DATA SHOWN.
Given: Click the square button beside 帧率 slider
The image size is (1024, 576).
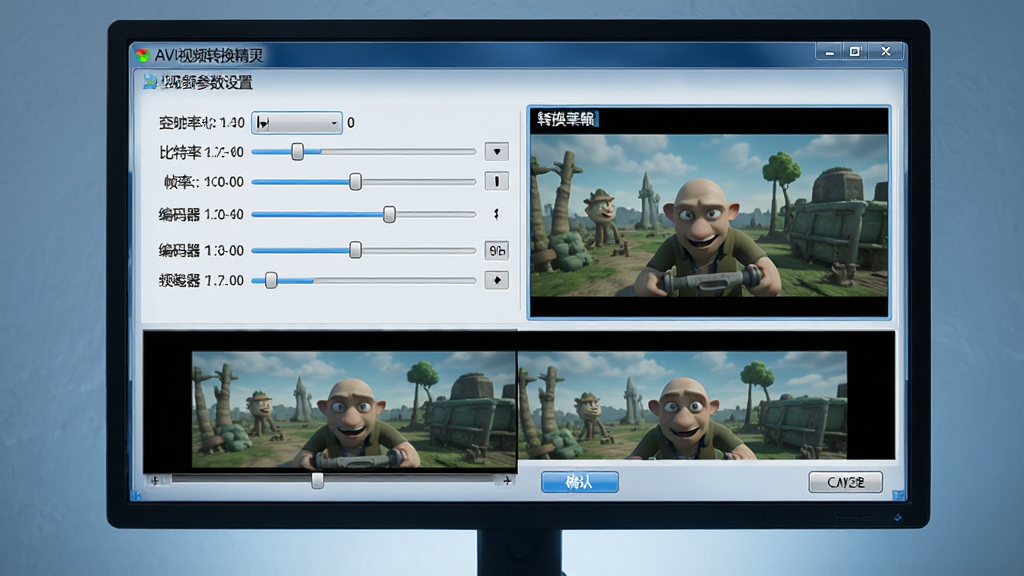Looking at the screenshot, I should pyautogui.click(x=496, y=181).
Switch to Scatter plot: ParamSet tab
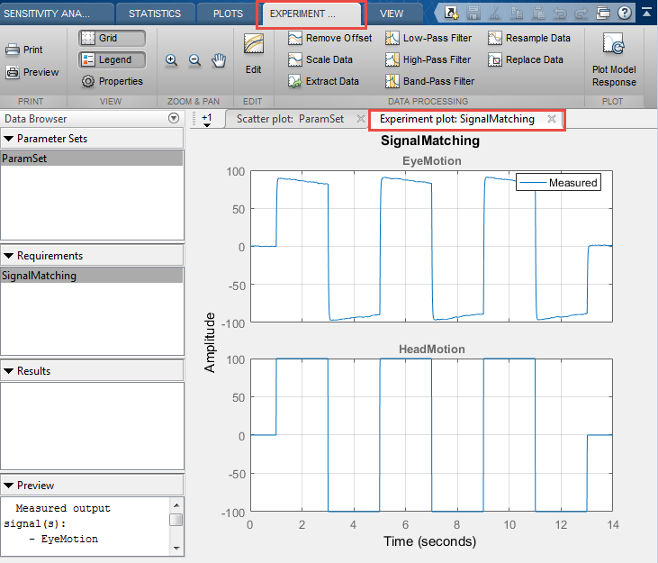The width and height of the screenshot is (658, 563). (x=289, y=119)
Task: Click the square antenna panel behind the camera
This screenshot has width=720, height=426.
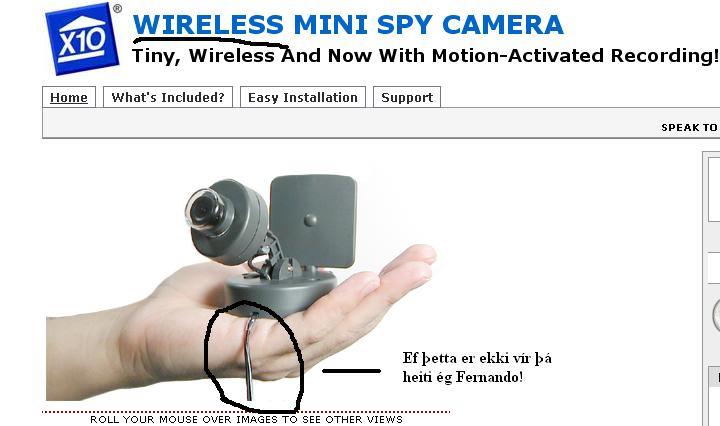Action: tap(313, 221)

INSTRUCTIONS TO FOLLOW. The lines from the one holding "The image size is (1024, 576)." through the end of the material above are to be echoed exactly, both ends included. Do not include pictures.

RESPONSE AREA.
The image size is (1024, 576).
Looking at the screenshot, I should pyautogui.click(x=496, y=181).
Switch to Scatter plot: ParamSet tab
The width and height of the screenshot is (658, 563). (x=289, y=119)
Task: Click the square antenna panel behind the camera
This screenshot has width=720, height=426.
Action: tap(313, 221)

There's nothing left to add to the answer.